A significant event in Ireland’s property market happened this week, there’s now a publicly accessible register of all residential property sales.
This is something that should have always been available but became absolutely essential as Ireland’s property boom unravelled, with prices down 60% since 2007. Not just, to help potential vendors and purchasers find a price point in a collapsed market, but also for all householders, now that a self-accessed property tax is due mid next year.

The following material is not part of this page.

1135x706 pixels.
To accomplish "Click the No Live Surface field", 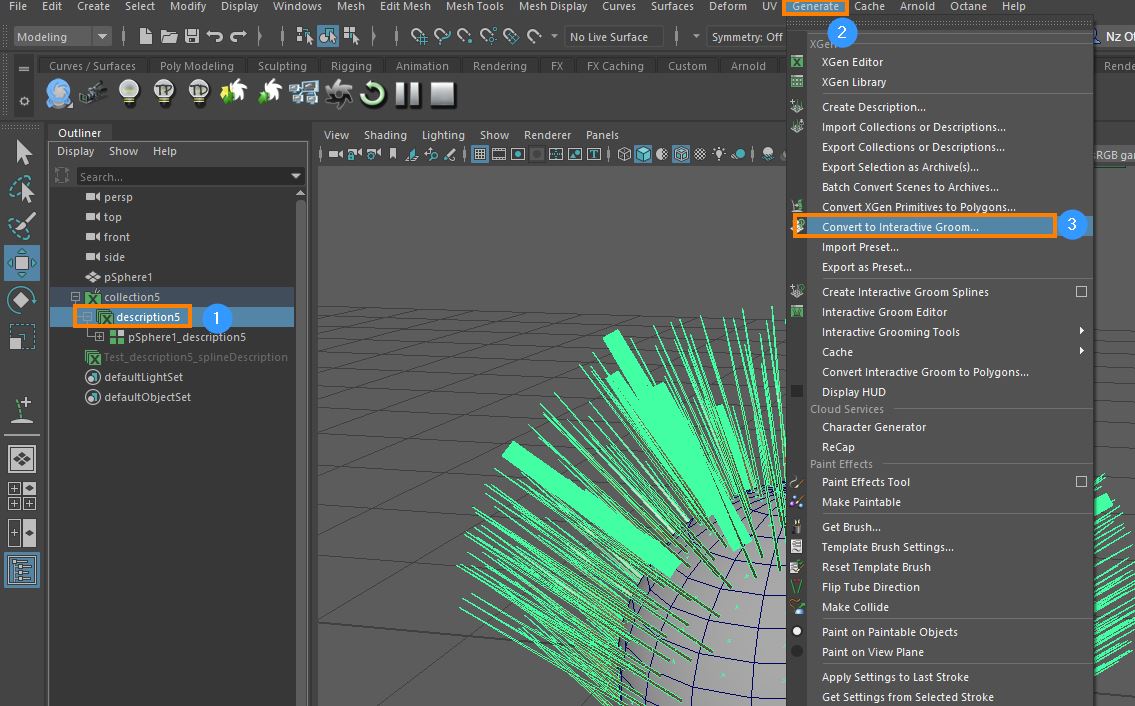I will (609, 37).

The database is intended as a search & compare tool rather than a property index and is missing at lot of the dimensionality that a proper index would have (such as no of beds, square footage etc.). As such, it’s not an ideal PowerPivot candidate – only 50000 odd records (due to low market activity – 1% turnover V. the 4/5% of a healthy market) and a large text “high-cardinality” “fact field” (or degenerate dimension if you like) i.e. the house address; limiting xVelocity’s ability to compress the dataset.
Also, “normal” SUM() and AVERAGE() statistic functions are not that useful in analysing such data; percentile and counts tend to be more informative. PowerPivot can handle the counts but lacks a percentile function!

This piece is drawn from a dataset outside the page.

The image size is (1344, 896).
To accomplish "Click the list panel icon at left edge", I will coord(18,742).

Nevertheless, I decided to let PowerPivot loose on it.
I first added a small amount of dimensional decoration. I grouped the counties into regions such as Dublin, Greater Dublin (Kildare,Meath,Wicklow), Border, Midlands, South Leinster, West, & Munster.

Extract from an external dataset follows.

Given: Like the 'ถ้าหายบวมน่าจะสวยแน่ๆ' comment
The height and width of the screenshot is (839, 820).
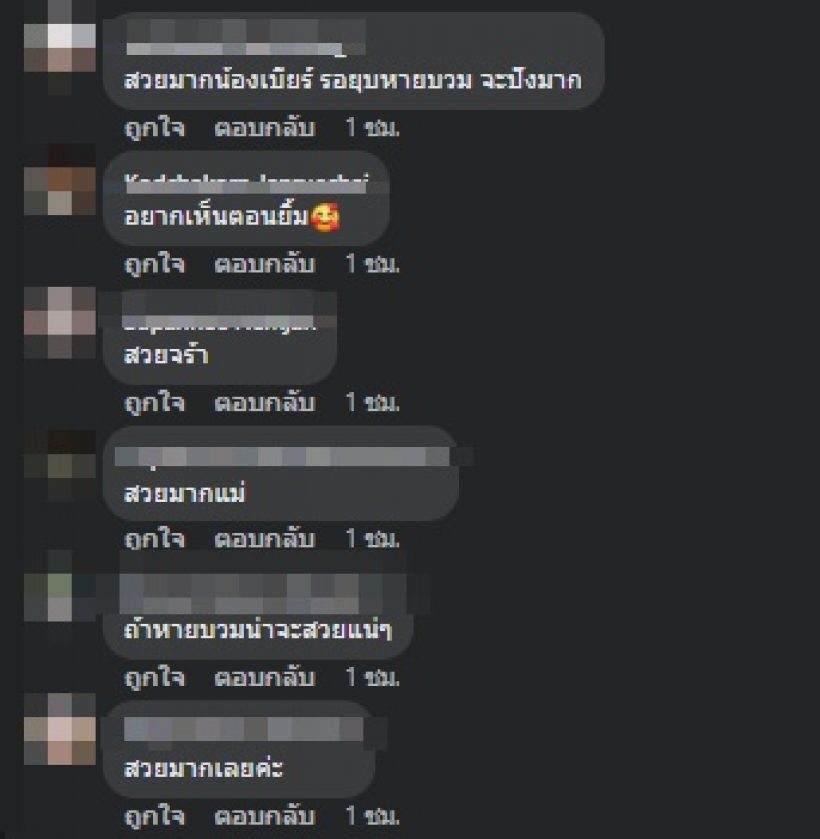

I also added a date dimension, nearly always a good idea. To that I added a MAT (moving annual) attribute as, in general, I wished to look only at the last 12 months (more realistic prices). Before that pricing seems to be all over the place as the market collapsed. This method of updating MAT (or YTD etc.) attributes to suit the “current period” is an old DW trick that’s still useful even now with DAX’s time intelligence functionality (particularly when the base DAX formulas are tending on the complex side, as below).
Next, concoct a Percentile formula.
My first attempt involved using the TOPN function to separate out the portion of the table “above” the percentile, then use MIN() to find the value. Worked, was fast; but then I noticed it only worked where the “top” was less that 5000’ish elements if it was greater than that, the function returned the whole table! A bug, no doubt, and not the use-case envisaged for the function, I suppose 😦
I then went back to using a formula that I had used before based on Marco Russo’s median example. But when I applied it to the model I noticed it was very slow, using 99% of a CPU and using a burst of memory approximately 3 times that of the workbook at rest!
Okay back to the drawing board, this time I decided to use another new PP V2 function, RANK.EQ. This worked and is fast. See below :
percentilePrice:= if(HASONEVALUE(Percentile_Selector[What_Precentile]), MINX( FILTER(propertyprices, RANK.EQ(propertyprices[Price €], propertyprices[Price €]) <= COUNTROWS(propertyprices)*(1-Values(Percentile_Selector[What_Precentile]))+0.5 ), propertyprices[Price €]) ,blank())
It’s a real pity that Percentile-like functions are missing from the current version of DAX as the above code, while not terribly complex, is not exactly easy either. And, while perfectly suitable for the type of dataset in this case, it won’t always match Excel’s in-built Percentile functions, for more on how to simulate Excel’s percentiles see http://www.powerpivotpro.com/2012/05/percentile-measures-in-dax-errata/ (but be aware these examples use the bug-prone TOPN).
Maybe the lesson here, is, sometimes good old plain Excel works better (and quicker) than PowerPivot, horses for courses.